Your assignment. Look for "this" in the records and copy every line that has it.

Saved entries

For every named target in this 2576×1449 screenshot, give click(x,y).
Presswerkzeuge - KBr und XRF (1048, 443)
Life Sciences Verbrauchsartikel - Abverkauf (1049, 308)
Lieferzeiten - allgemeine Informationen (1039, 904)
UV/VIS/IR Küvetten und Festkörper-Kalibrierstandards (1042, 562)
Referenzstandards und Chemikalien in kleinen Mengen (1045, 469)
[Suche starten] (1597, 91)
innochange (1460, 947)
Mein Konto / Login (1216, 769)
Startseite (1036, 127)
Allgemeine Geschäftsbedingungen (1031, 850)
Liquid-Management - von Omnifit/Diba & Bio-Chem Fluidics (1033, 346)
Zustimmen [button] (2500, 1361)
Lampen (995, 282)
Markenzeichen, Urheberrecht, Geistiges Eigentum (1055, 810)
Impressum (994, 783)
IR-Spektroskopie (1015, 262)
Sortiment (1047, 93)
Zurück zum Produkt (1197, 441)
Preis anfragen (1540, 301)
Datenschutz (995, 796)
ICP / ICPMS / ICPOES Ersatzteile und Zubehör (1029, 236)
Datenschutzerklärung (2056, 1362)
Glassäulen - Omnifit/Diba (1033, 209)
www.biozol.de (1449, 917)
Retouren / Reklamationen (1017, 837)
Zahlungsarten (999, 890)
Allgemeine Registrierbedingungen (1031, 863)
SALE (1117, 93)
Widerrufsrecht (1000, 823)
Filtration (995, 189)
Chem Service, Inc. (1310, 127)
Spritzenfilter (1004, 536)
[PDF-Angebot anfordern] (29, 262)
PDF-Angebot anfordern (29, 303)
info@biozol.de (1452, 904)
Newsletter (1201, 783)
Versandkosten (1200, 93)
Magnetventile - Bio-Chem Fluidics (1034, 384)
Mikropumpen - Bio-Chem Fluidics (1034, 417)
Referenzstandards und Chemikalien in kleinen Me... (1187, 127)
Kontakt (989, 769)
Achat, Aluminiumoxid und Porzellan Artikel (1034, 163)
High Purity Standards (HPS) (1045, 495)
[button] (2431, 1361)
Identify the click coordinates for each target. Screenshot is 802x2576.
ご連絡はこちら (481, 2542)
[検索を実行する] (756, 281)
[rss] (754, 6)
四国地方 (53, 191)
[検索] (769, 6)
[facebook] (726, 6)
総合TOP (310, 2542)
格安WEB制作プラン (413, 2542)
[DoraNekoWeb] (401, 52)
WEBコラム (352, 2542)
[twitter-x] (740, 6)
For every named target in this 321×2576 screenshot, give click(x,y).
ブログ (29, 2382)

Task response.
For every named target in this 2576×1449 screenshot, give click(x,y).
For every named target in this 321×2576 screenshot, give click(x,y).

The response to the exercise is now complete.